The Secretary of the Lekki NBA, Ayodele Ademiluyi, said the hard-won democracy of Nigeria was in grave danger.
“We unequivocally make this assertion based on the latest flagrant disobedience of a valid and subsisting court order by the Department of State Services directing the release of Omoyele Sowore, the leader of the #RevolutionNow protest and presidential candidate of the African Action Congress in the last 2019 presidential elections.
“We are aghast at the heightened level of executive recklessness under the current President Muhammadu Buhari-led administration through the DSS, which is under the direct supervision of the Presidency, which have refused and neglected to obey a subsisting court order and still went ahead to arraign Omoyele Sowore and Olawale Bakare before Justice Ijeoma Ojukwu of the same coordinate jurisdiction with Justice Taiwo Taiwo that made the order for the release of Sowore,” the statement said.
The NBA said it was ready to lead mass actions against the government for muzzling the independence of the judiciary.
The group said the moves of the current administration were a descent to “dictatorship and authoritarianism.”
The Chairman of the AAC in Lagos, Kunle Ajayi, said the current government was not different from past military administrations which he said had not contributed anything to democracy and Nigeria’s independence.
Ajayi said, “We want to posit today that the DSS has disgraced the judiciary. We are calling on the NBA to discuss this issue because I don’t see any reason for people to say they are going to law school anymore. I also don’t see why people should go to court anymore. The court handed Sowore a bail but he was brought before another judge, who did not even have recourse to the former judgment. This means Justice Ojukwu has already legalised the illegality of the DSS.
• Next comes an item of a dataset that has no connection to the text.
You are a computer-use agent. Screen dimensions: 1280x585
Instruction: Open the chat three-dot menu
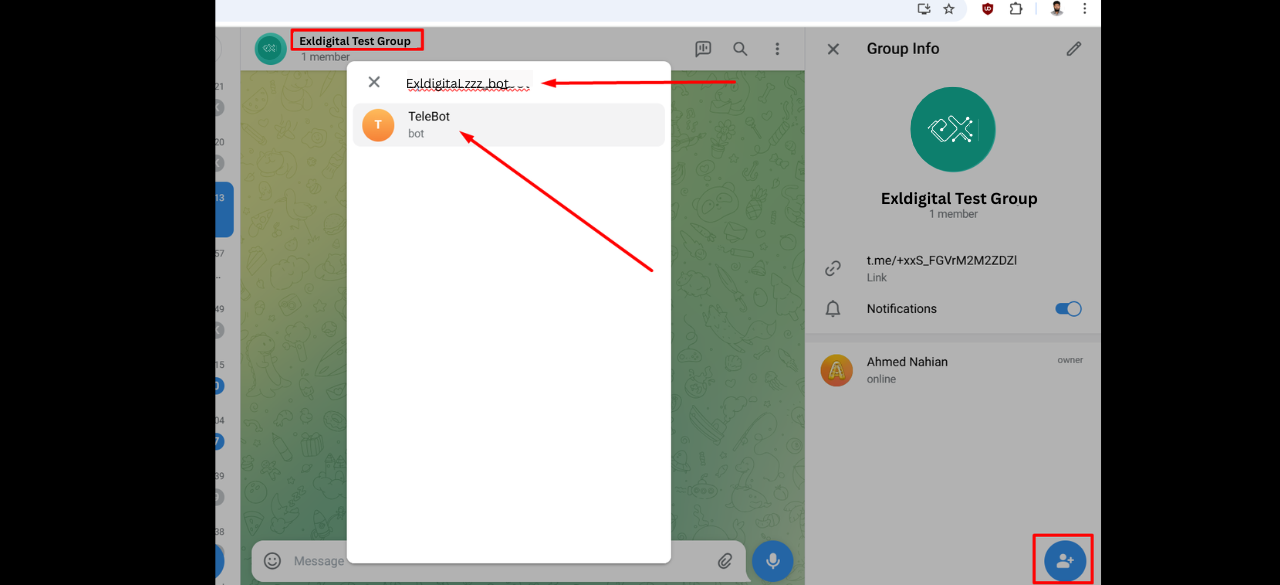coord(777,48)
“We ask the bar and the bench, do we still have law in Nigeria? Democracy in this country has been gagged by President Muhammadu Buhari. A lot of people have been arrested and kept in detention. But like the governments before Buhari, the Nigerian people will survive all forms of tyranny and oppression.”
He asked Nigerians, including civil society groups and labour unions, to prepare for mass actions across the country.
Also, the convener, Access to Justice, Mr Joseph Otteh, said by allowing Sowore’s arraignment on Monday despite that the DSS did not allow him to enjoy the bail granted him by the court, the judiciary missed an opportunity to demand respect for its orders.
Otteh said he was disappointed by the turn of events.
He said, “I will lean towards the view that the judiciary is giving the executive something like a free pass to ride rough-shod over the judiciary. That is one of the biggest problems that the rule of law is facing in Nigeria. We don’t have that many judges who want to step forward even if it means coming in the firing line to confront the impunity of the executive.
“I had expected that the judge would make reference to the fact that the earlier order had not been obeyed and then take that into account but from what I read, the court was silent on that point.”
Also, the National President, Committee for Defence of Human Rights, Mr Malachy Ugwummadu, said taking Sowore for arraignment when the earlier order for his release on bail was disobeyed by the DSS amounted to an abuse of court process and contempt of court.
Ugwummadu said, “The elementary principle of law that we know and are familiar with is that a contemnor cannot be heard in a court of law except and until he purges himself of the contempt. The contempt in this case, which has been initiated already, is the refusal of the DSS to comply with the order of the court to release Mr Omoyele Sowore forthwith on the condition that he deposit his passport.
Ugwummadu said it was a demonstration that that DSS could disobey other orders which the court will make in the future.